268 Mass. 25 | Mass. | 1929

Rugg, C.J.

This case comes before us on report by the trial judge of the correctness of his order sustaining the de*26fendant’s demurrer to the first count of plaintiff’s second substitute declaration. In substance the allegations of that count are that the defendant lost a large sum of money by a highway robbery committed by armed persons; that thereafter the grand jury returned an indictment charging John Doe, whose true name was unknown to the jurors, with having committed that offence; that thereafter the defendant through authorized agents joined with the police in an effort to secure the arrest of some one for that offence; that an agent of the defendant acting within the scope of his authority falsely, maliciously, and without probable cause pointed out to the police the plaintiff as the guilty person and did insist upon and procure his arrest without warrant and his lodgment in jail, and did "cause the name of the plaintiff to be inserted in the John Doe indictment,” and did cause the plaintiff to be ordered to recognize with sureties which the plaintiff was unable to produce, whereby he remained in jail for six weeks; and that later but before the commencement of the action the district attorney without the consent of the plaintiff and against his protest entered a nolle prosequi "for lack of sufficient evidence with which to convict ”; whereupon the plaintiff was discharged from custody. The ground of demurrer is that it does not appear that the plaintiff was before the commencement of this action fully acquitted of the crime of robbery while armed, alleged to have been charged by the defendant through its agents.

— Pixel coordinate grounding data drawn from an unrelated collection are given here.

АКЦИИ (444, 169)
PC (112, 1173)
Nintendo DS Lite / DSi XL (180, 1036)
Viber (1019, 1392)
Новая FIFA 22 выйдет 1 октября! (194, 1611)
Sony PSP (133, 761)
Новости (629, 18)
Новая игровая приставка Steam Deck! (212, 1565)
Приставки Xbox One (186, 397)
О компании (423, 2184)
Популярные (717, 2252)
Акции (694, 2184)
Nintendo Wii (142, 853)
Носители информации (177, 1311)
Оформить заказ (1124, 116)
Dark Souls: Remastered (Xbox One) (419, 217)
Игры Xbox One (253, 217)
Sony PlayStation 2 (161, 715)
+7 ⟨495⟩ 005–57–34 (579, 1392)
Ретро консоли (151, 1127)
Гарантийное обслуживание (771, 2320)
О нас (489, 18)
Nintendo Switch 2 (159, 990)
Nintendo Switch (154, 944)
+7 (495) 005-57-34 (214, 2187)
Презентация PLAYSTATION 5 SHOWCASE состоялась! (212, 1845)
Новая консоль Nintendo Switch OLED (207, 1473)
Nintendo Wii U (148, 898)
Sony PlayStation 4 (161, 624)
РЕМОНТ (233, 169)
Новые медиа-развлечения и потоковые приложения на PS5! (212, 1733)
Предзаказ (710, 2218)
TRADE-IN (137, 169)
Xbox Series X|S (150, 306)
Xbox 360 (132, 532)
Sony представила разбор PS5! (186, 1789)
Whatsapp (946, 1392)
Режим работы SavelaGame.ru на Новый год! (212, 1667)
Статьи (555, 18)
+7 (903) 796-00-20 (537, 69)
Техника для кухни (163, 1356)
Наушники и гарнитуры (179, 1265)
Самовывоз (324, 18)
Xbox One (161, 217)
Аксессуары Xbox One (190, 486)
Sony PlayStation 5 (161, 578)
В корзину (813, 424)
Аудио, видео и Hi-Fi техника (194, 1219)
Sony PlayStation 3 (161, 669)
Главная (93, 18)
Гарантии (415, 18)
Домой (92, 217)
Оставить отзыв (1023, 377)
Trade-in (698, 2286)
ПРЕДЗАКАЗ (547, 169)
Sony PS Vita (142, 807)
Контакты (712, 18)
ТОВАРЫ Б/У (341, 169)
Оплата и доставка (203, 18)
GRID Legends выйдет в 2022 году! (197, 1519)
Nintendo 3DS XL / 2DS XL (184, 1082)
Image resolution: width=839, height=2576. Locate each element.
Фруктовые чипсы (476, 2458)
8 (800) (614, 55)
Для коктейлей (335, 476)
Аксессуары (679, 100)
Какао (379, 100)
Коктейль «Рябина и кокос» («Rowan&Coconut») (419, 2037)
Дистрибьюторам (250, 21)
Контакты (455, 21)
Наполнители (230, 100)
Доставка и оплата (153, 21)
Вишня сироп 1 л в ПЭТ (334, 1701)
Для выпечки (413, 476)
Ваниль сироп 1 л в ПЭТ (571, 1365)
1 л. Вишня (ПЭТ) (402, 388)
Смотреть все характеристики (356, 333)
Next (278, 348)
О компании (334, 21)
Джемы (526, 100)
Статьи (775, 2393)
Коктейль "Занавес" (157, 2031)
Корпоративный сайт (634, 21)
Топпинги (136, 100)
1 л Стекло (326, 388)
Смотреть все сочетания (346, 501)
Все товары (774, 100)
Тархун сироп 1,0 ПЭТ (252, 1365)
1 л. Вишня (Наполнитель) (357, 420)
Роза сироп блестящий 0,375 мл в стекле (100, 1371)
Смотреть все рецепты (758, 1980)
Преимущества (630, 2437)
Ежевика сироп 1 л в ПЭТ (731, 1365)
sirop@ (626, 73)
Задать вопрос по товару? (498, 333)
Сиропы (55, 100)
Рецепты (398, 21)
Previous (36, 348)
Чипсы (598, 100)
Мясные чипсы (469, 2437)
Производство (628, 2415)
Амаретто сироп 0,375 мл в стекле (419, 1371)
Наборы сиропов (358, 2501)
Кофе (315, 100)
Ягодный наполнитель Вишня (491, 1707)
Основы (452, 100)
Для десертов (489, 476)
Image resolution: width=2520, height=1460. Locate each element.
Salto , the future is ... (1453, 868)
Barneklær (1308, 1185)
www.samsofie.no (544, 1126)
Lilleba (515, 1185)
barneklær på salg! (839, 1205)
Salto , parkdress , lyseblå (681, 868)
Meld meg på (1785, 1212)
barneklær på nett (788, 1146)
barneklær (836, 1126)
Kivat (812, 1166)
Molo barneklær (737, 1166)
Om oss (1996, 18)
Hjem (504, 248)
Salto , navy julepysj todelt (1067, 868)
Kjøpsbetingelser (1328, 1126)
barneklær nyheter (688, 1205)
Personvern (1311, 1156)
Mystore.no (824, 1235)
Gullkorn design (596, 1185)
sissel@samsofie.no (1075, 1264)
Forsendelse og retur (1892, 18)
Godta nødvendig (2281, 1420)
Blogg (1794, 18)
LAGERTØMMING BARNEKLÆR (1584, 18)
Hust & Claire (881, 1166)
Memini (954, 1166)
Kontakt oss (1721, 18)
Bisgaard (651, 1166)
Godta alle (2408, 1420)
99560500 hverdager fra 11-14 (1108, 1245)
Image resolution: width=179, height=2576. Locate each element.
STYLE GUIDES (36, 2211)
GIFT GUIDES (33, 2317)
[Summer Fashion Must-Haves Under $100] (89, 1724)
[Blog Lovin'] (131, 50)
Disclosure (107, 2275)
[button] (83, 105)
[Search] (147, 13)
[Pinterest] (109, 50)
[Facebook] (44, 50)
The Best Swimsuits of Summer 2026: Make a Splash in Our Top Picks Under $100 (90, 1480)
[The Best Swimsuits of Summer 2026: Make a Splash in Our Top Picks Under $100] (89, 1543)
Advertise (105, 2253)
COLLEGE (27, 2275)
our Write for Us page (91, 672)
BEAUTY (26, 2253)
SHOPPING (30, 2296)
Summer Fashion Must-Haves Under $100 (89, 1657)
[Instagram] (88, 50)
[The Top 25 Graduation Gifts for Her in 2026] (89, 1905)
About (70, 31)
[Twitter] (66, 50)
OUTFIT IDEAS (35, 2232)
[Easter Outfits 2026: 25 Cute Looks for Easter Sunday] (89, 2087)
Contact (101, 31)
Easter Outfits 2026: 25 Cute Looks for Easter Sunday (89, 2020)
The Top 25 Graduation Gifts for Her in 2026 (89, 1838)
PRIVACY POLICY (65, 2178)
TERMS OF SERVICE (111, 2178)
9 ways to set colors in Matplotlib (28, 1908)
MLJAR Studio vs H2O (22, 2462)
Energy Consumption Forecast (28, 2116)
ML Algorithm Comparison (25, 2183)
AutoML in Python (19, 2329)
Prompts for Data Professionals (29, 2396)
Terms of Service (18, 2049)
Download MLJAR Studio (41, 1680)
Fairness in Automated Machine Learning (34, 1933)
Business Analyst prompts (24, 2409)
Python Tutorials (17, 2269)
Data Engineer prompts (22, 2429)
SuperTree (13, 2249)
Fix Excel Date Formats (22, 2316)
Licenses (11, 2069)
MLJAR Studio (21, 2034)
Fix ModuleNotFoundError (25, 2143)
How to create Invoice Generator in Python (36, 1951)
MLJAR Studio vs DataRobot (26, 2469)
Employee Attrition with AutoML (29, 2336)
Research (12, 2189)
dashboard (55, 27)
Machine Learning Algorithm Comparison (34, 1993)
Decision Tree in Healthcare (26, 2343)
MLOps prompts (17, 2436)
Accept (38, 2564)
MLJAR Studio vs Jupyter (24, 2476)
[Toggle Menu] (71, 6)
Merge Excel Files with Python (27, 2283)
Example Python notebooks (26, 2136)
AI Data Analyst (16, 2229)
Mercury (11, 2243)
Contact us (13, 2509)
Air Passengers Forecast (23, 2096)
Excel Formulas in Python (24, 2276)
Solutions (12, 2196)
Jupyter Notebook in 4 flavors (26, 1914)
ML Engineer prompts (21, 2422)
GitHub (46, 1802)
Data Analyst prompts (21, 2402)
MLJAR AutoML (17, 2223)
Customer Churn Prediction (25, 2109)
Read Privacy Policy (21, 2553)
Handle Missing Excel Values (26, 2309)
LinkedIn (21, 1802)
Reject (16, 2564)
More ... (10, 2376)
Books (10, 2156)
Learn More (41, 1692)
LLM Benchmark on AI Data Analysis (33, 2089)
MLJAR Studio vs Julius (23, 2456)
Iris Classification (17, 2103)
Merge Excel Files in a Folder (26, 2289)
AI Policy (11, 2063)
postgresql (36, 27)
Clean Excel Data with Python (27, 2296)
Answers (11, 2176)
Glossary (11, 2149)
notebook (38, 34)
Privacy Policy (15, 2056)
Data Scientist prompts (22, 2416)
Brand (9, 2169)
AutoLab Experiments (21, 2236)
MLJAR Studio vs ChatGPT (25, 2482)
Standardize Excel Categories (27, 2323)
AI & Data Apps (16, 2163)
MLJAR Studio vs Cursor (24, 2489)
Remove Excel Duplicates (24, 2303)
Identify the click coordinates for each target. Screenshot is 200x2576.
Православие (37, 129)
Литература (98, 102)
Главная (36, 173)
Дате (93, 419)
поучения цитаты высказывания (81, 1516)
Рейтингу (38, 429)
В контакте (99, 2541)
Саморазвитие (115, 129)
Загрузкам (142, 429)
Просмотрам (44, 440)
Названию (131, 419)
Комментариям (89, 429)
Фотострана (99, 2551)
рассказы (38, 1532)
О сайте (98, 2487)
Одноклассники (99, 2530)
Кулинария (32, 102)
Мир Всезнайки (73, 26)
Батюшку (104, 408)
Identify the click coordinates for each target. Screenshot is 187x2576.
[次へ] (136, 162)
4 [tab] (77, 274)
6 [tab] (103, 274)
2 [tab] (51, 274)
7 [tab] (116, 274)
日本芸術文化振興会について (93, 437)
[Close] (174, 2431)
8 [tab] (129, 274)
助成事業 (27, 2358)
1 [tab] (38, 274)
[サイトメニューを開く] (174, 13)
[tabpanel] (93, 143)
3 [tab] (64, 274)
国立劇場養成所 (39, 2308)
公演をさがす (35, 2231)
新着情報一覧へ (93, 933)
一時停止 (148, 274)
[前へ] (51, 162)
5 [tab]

It was said by Chief Justice Shaw in Bacon v. Towne, 4 Cush. 217, 235: "It must appear, before this action [maliclous prosecution] will lie, that the defendant in the indictment has been fully acquitted; but a nolle prosequi is no discharge of the crime, and no bar to a new indictment.” Again the same eminent Chief Justice said in Parker v. Farley, 10 Cush. 279, 280: “according to a well settled series of authorities, a plaintiff cannot maintain an action for a malicious criminal prosecution' by indictment, by showing that the prosecution has been determined by a nolle prosequi.” Again in Brown v. Lakeman, 12 Cush. 482, substantially the same language was used by Chief Justice Shaw. That case was precisely the same in its essentials as the case at bar; a *27demurrer to a declaration alleging malicious prosecution by indictment and termination of the prosecution by a nolle prosequi was sustained because it was held that the plaintiff must show acquittal of the charge and that a nolle prosequi was not sufficient. In Cardival v. Smith, 109 Mass. 158, occur these words by Gray, J.: "When the prosecution alleged to have been malicious is by complaint in behalf of the government for a crime, and in pursuance thereof an indictment has been found and presented to a court having jurisdiction to try it, an acquittal by a jury must be shown; and a nolle prosequi entered by the attorney for the government is not sufficient; for the finding of the grand jury is some evidence of probable cause, and another indictment may still be found on the same complaint.” Coupal v. Ward, 106 Mass. 289, 290. See Parker v. Huntington, 2 Gray, 124, 128. There is nothing in Graves v. Dawson, 130 Mass. 78; S. C. 133 Mass. 419, where the plaintiff was bound over to the grand jury and no indictment was ever found, to militate against these express decisions in their authoritative application to the case at bar.

It may be added, also, that there are no allegations adequate to show that the prosecution was obtained solely through the false testimony of the agents of the defendant or to impeach it on the ground of fraud, conspiracy or subornation. Wingersky v. E. E. Gray Co. 254 Mass. 198. Dunn v. E. E. Gray Co. 254 Mass. 202. Carere v. F. W. Woolworth Co. 259 Mass. 238.

The circumstance that the plaintiff’s name was not in the indictment as returned by the grand jury, but was at a later stage "entered on the record,” G. L. c. 277, § 19, makes no difference with the governing principles of law. It has been held that said § 19 violates no constitutional rights of a defendant. "Motion to enter upon the record the true name of the person indicted, to be used in subsequent proceedings, must be allowed by the court .... Such allowance presupposes the finding by the court of all the facts essential thereto to the end that no injustice be done to any defendant.” Commonwealth v. Gedzium, 259 Mass. 453, 461. In every essential particular the case at bar with respect to the *28issues here involved stands on the same footing as if the true name of the defendant had been inserted in the indictment when returned by the grand jury.

It follows that the order sustaining the demurrer was right. In accordance with the terms of the report the entry may be

Judgment for defendant on count 1 of the plaintiff’s declaration; the case to stand for trial on counts 2 and 8.